In Brief

by Pia K. Hansen and Cara Gardner

CCX Siting a Done Deal -- SPOKANE -- When the Public Facilities District (PFD) met on Tuesday afternoon to make a decision on property acquisition, it got a bit of a surprise: board member Tom Power stood up and unveiled yet another proposal for the convention center expansion. Power suggested simply adding an extra floor to the existing center -- a plan he said would make for a bigger facility at roughly the same price.

"The only downside is booked business," explained Power. "This is a major problem because business will be interrupted during construction."

Power asked the board to take additional time to look into his proposal, but he didn't get a lot of support.

"I think Mr. Power's project has merit, but... it now will halt an otherwise good development," said John Brewer of the Spokane Visitors and Convention Center, adding that $21 million worth of business is already scheduled for the period the convention center would have to be closed if a new floor was to be added.

Former city council president Rob Higgins encouraged the PFD board to listen closely to Power. "I already presented you with a memo listing 10 reasons why we shouldn't do what we are doing," said Higgins. "I'd love to have the board bring in someone to look at the proposals, who doesn't have a vested interest in any of this."

After a half-hour executive session and following evaluation of the purchase agreements the meeting was initially called to deal with, the PFD board moved to purchase the property where Azteca is currently located, as well as part of the property that's owned by the DoubleTree Hotel to make room for the expansion.

"Yes, that means Tom Power's plan is out," said Kevin Twohig, CEO of the PFD after the meeting. "We have now spent $10 million to acquire property on the east side of the convention center. We have a $15 million total in the budget, and I expect there will be a balance of about $4.5 million left that could go toward the parking structure on the south side of the center. But there are now a lot of players in this project, so it's impossible for me to say right now where the money is going to end up."

This Living Planet -- COEUR D'ALENE -- If you still haven't made it to any of the Earth Day events during the past week, there's still a chance to celebrate nature. On Saturday, the Kootenai Environmental Alliance (KEA) will host a tree planting ceremony at the Harding Family Center in Coeur d'Alene. The ceremony will be a tribute to the late Art Manley, a former Idaho State Senator who helped found the KEA in 1972.
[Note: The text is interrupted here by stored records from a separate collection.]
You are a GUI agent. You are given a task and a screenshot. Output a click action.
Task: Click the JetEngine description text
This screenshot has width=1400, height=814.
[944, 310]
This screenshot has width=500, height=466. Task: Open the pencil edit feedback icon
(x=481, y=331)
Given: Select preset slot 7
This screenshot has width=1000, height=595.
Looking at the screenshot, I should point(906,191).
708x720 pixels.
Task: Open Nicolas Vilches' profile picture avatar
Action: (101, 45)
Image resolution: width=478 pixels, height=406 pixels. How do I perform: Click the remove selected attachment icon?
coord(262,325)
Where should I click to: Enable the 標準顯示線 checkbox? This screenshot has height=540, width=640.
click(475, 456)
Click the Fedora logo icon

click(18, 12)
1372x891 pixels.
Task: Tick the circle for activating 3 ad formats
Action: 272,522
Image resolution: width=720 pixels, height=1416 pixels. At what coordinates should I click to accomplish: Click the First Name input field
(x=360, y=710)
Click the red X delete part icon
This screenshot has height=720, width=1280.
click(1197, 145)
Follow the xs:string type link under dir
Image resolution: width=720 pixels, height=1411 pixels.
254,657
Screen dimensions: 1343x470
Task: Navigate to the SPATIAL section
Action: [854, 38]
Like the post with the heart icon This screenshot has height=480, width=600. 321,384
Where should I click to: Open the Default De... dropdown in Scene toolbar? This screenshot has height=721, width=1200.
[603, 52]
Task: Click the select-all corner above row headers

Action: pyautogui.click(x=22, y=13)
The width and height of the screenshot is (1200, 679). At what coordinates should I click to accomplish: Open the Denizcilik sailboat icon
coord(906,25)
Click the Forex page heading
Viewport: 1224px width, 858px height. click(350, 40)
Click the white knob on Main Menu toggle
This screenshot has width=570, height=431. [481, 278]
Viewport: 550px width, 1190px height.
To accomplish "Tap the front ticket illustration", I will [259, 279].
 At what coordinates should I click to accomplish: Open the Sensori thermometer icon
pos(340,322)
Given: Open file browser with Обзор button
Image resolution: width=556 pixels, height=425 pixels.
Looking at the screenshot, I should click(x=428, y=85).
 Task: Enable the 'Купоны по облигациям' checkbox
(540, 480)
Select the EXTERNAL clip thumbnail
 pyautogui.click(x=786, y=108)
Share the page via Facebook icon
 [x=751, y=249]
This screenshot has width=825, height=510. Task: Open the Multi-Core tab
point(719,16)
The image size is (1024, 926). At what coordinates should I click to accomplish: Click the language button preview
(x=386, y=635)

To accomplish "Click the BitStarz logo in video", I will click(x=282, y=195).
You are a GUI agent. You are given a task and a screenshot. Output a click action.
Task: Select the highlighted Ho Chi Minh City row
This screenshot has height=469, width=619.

If tree planting isn't on your agenda, head over to the Sandpoint Public Library for a double screening of two important Earth Day-related documentaries. Beginning tonight at 7 pm, viewers can see Escape from Affluenza, which looks into the paradigm of over-work, debt and over-consumption in contemporary America. Created by John deGraaf and Vivia Boe, "Escape from Affluenza" shows examples of how people are opting for more fulfilling, less filling schedules and material possessions. Next up will be The Next Industrial Revolution, by William McDonough and Dr. Michael Braungart. McDonough, an architect, and Braungart, a chemist, take a look at the business world's spiraling cycles of production and consumption.

Tree planting will take place on Saturday, April 24, 411 N. 15th Street, at 1 pm. The double features will show tonight, April 22, from 7-9 pm at the Sandpoint Public Library, 1407 Cedar St., Sandpoint, Idaho.

The Bluest Eye -- CHENEY, Wash. -- How do you teach an all-white, all-Christian group of third-graders in Iowa about the effects of racism and bigotry? After Martin Luther King Jr. was assassinated in 1968, one teacher started an experimental project in the school that taught what discrimination really felt like. Her goal was to get her students to internalize the damaging effects of racism and to understand what others go through. The exercise, called "Blue Eyed, Brown Eyed," focused on dividing students based on a physical characteristic that they had no control over -- in this case, their eye color. The project was not only extremely successful, but it also made her famous. Jane Elliot is now one of America's most respected figures on discrimination and prejudice.

Jane Elliot will be at Eastern Washington University on Tuesday, April 27, at 7 pm in Showalter Hall. Elliot's presentation, "Anatomy of Hate," will be just one of several events to promote diversity.